Feb. 4 (Bloomberg) -- Fielmann AG, Europe’s largest chain of optical stores, slid the most in a year in Frankfurt trading as online competition and cost pressure prompted Deutsche Bank AG analysts to cut their recommendation on the stock to sell.
The shares dropped as much as 7.1 percent, and traded down 2.6 percent at 73.23 euros as of 10:19 a.m. Volume was almost three times the three-month daily average after less than two hours of trading. Of 23 analysts that rate the shares, 12 have hold recommendations and nine advise selling Fielmann, data compiled by Bloomberg show.
“Fielmann trades at 23 times 2013 consensus earnings,” Deutsche Bank analysts Benjamin Goy and Michael Kuhn wrote in a note to clients in which they lowered their share-price estimate to 60 euros. “This does not reflect, in our view, the weaker fundamental outlook.”
The rise of online eyeglass shops including Brille24 GmbH and Mister Spex GmbH is helping to overcome customer resistance to purchasing prescription glasses on the Internet, the analysts said.

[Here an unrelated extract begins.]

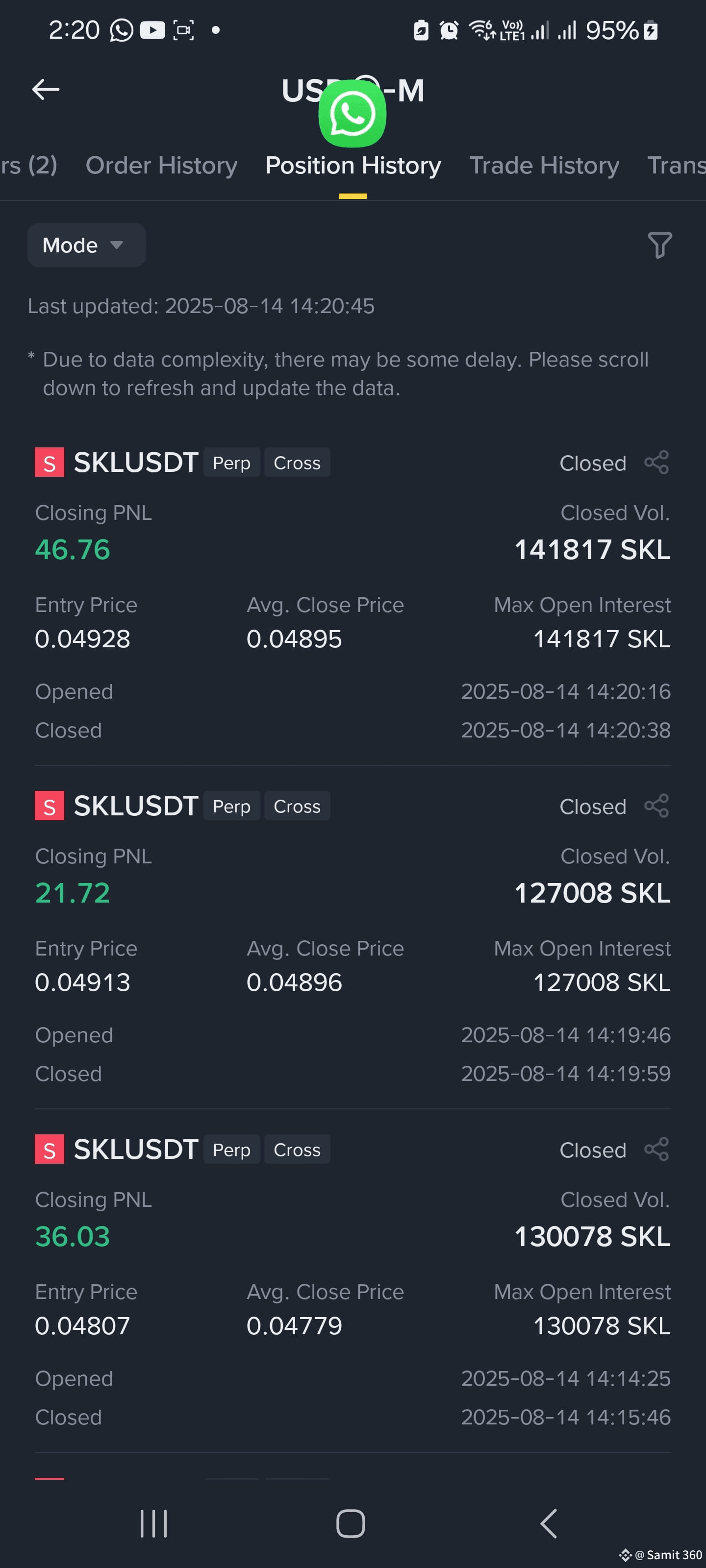The width and height of the screenshot is (706, 1568).
Task: Tap Cross tag on third SKLUSDT entry
Action: pyautogui.click(x=297, y=1149)
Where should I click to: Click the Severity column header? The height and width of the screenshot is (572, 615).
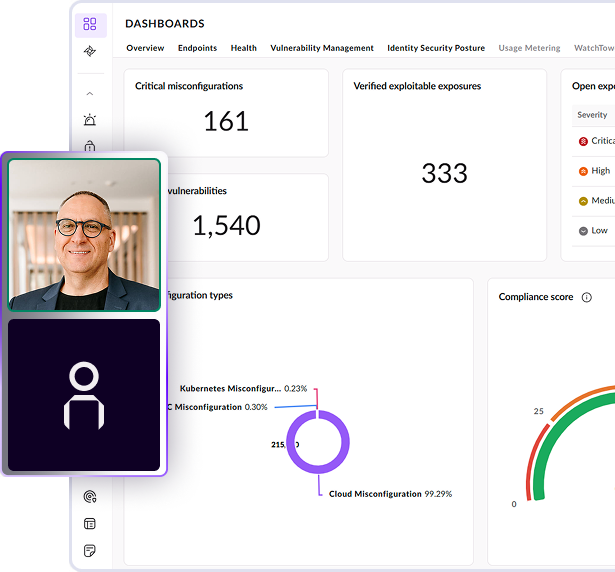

Fielmann’s late arrival to that market as well as a slowdown in store openings leaves it poorly equipped to absorb the rising cost of personnel, they wrote.
The stock has gained about 93 percent over the past five years compared with a 14 percent increase in the HDAX Index of 110 most highly capitalized German stocks, excluding dividends or coupons, data compiled by Bloomberg show.